## Work task
Only the lines from the one with "Follow the Inventarisierte" onward are wanted, through the last line of the entries, set down exactly.

Data excerpts START

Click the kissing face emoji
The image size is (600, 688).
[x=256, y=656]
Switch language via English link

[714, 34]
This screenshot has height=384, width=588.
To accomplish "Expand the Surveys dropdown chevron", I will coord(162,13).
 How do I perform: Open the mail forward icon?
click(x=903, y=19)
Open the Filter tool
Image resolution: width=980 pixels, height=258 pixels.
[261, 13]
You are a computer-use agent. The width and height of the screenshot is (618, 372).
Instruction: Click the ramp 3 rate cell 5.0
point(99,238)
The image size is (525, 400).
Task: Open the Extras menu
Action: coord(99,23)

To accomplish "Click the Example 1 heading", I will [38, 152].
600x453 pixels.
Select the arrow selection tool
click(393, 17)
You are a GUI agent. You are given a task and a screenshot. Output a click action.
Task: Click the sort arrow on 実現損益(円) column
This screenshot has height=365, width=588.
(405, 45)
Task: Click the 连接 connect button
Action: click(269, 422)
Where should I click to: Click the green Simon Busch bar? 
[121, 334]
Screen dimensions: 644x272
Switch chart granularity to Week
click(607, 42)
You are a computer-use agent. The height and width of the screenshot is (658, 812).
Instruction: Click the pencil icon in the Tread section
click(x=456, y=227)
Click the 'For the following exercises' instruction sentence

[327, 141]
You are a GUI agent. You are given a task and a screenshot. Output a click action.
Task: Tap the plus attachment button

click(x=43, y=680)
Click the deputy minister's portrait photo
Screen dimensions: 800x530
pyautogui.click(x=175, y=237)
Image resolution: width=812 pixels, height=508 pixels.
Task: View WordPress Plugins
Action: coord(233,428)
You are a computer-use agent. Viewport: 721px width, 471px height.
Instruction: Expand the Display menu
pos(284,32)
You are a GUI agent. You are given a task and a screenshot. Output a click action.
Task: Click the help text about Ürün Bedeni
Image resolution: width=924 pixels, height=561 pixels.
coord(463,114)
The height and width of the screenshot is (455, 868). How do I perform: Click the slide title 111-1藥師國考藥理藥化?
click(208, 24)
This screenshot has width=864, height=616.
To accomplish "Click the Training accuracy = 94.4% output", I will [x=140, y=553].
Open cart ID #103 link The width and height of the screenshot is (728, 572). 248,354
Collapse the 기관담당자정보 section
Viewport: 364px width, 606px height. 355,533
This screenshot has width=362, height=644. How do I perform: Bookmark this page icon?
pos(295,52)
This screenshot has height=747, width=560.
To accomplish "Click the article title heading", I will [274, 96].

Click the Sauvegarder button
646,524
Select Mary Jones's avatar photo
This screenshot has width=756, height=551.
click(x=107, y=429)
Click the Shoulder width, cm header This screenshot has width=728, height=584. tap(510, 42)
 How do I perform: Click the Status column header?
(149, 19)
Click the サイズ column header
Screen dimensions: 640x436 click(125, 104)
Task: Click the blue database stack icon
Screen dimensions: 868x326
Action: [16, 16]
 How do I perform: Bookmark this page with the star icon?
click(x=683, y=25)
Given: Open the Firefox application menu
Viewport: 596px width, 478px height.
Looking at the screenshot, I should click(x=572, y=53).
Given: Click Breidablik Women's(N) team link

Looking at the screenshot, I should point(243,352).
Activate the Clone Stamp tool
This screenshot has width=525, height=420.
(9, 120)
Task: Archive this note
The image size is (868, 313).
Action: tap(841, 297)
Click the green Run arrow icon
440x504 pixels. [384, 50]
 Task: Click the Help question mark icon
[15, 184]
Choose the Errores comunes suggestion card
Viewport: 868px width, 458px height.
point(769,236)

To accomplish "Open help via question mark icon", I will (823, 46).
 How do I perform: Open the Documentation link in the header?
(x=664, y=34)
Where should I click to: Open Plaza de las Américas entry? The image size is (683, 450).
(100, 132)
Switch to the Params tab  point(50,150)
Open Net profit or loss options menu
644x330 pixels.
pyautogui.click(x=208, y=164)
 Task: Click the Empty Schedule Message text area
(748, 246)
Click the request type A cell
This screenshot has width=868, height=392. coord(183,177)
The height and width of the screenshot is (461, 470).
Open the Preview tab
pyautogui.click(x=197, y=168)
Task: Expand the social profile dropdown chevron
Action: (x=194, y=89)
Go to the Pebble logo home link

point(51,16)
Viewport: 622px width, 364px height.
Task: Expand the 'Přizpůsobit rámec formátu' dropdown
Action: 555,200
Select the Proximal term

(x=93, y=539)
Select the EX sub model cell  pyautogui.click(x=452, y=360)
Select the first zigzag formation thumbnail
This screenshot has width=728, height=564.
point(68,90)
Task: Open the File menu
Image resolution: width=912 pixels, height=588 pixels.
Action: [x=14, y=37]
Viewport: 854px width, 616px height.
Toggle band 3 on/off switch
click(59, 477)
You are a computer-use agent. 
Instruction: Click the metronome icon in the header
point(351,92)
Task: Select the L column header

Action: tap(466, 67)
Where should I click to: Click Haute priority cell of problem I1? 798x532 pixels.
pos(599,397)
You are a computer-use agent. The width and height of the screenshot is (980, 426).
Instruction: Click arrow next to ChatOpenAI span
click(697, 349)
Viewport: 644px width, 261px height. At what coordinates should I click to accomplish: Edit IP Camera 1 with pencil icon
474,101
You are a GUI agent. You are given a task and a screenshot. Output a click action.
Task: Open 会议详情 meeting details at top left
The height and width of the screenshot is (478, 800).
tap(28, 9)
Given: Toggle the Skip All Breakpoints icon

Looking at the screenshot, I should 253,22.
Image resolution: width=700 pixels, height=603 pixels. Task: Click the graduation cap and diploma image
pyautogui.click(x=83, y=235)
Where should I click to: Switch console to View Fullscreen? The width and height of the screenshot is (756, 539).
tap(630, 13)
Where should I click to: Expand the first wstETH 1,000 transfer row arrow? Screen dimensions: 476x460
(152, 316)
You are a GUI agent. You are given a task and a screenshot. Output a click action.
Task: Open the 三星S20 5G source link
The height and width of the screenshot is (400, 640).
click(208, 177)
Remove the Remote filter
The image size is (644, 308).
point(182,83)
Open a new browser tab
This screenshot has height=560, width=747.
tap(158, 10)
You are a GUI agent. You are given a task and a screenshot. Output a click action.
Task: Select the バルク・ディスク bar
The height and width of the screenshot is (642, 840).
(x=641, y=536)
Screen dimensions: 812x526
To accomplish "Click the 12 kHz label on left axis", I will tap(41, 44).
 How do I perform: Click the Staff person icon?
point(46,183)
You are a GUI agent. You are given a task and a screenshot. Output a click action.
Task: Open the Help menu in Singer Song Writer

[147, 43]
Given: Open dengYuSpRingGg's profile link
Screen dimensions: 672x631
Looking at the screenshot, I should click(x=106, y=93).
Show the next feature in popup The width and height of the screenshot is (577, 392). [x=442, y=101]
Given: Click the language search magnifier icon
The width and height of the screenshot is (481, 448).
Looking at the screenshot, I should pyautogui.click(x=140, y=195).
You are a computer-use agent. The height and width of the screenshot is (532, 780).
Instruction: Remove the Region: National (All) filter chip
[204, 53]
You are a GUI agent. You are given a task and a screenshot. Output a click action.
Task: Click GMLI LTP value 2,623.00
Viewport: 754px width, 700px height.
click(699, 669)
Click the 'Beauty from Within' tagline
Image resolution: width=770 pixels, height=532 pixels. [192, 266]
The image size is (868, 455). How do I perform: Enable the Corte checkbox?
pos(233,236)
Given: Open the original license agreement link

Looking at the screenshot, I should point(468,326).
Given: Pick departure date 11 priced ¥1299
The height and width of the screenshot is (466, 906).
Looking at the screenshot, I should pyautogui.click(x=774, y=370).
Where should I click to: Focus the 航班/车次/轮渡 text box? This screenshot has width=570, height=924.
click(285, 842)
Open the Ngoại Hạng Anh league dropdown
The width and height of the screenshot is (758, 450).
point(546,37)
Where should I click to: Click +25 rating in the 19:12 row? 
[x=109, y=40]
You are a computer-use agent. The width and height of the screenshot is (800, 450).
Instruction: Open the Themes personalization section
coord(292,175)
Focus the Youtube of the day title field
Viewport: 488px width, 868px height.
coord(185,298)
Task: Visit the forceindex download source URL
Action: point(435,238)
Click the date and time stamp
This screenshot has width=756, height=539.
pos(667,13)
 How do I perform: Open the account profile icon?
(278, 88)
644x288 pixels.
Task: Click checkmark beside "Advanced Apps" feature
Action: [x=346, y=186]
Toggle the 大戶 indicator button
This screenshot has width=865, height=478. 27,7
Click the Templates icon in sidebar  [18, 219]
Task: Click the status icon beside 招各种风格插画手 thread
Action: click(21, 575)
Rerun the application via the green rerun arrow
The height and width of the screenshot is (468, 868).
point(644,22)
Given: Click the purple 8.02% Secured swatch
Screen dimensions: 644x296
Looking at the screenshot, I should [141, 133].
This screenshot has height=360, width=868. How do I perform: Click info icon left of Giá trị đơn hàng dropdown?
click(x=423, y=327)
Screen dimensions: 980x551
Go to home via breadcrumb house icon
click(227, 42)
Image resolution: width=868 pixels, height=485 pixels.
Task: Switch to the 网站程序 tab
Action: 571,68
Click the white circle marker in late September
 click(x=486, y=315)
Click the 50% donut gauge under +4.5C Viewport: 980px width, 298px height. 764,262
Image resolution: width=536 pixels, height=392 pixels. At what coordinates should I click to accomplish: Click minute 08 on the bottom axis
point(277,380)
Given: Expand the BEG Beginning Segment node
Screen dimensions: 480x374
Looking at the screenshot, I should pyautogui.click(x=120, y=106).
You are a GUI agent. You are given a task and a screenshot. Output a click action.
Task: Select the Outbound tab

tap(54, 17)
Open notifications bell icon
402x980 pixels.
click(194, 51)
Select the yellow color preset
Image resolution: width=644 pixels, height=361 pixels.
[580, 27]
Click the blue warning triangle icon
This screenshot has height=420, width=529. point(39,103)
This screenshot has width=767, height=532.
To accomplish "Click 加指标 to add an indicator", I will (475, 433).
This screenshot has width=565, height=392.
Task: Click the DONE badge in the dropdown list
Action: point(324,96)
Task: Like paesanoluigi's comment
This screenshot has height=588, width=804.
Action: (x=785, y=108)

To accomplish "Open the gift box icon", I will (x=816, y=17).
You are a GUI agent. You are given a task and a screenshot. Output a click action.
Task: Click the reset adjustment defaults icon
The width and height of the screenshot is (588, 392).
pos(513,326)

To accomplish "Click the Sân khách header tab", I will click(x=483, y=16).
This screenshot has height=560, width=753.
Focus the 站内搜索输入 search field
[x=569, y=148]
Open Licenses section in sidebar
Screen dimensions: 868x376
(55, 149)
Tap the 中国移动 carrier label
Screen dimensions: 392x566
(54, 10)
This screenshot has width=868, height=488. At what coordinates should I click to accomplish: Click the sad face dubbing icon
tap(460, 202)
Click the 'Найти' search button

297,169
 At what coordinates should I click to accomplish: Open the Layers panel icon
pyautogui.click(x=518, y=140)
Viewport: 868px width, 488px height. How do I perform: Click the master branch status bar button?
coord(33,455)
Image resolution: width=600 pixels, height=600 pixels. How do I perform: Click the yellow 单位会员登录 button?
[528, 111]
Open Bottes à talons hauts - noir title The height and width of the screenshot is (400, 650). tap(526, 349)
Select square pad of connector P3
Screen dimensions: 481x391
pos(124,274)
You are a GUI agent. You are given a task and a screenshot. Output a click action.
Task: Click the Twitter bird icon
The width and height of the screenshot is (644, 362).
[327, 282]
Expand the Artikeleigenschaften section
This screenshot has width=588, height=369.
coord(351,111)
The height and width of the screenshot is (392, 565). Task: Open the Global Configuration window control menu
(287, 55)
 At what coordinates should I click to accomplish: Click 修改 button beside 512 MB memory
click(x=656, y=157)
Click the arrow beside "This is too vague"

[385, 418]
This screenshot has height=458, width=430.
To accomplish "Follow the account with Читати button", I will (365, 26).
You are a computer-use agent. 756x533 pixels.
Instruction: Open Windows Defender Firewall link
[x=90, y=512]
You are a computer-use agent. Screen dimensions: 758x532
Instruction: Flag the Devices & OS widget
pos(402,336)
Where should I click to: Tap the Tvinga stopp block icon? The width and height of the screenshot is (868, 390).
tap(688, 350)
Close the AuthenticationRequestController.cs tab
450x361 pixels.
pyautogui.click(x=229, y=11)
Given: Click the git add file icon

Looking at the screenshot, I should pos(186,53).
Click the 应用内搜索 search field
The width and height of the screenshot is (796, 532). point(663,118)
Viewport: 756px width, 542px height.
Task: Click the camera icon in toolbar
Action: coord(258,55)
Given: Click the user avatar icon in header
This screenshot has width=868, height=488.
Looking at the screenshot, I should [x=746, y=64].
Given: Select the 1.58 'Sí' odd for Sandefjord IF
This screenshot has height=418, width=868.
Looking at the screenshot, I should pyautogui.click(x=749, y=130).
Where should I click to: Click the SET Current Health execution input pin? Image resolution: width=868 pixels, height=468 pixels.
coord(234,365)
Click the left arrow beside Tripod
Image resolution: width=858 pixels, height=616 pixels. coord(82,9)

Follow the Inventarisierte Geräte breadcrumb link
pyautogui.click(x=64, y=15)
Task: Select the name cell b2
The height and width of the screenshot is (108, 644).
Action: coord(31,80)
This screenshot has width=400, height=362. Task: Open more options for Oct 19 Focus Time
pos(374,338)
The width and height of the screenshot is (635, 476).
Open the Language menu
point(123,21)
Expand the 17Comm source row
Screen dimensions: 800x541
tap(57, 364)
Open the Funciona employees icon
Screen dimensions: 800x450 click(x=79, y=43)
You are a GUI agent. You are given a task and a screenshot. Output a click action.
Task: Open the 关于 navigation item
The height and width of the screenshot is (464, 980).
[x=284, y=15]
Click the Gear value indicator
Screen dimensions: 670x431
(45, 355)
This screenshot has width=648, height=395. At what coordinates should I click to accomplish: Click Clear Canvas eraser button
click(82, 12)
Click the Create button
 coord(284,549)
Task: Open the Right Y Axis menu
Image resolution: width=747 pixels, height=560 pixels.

Data excerpts END

## Response
Follow the Inventarisierte Geräte breadcrumb link
pyautogui.click(x=64, y=15)
Task: Select the name cell b2
The height and width of the screenshot is (108, 644).
Action: coord(31,80)
This screenshot has width=400, height=362. Task: Open more options for Oct 19 Focus Time
pos(374,338)
The width and height of the screenshot is (635, 476).
Open the Language menu
point(123,21)
Expand the 17Comm source row
Screen dimensions: 800x541
tap(57, 364)
Open the Funciona employees icon
Screen dimensions: 800x450 click(x=79, y=43)
You are a GUI agent. You are given a task and a screenshot. Output a click action.
Task: Open the 关于 navigation item
The height and width of the screenshot is (464, 980).
[x=284, y=15]
Click the Gear value indicator
Screen dimensions: 670x431
(45, 355)
This screenshot has width=648, height=395. At what coordinates should I click to accomplish: Click Clear Canvas eraser button
click(82, 12)
Click the Create button
 coord(284,549)
Task: Open the Right Y Axis menu
Image resolution: width=747 pixels, height=560 pixels.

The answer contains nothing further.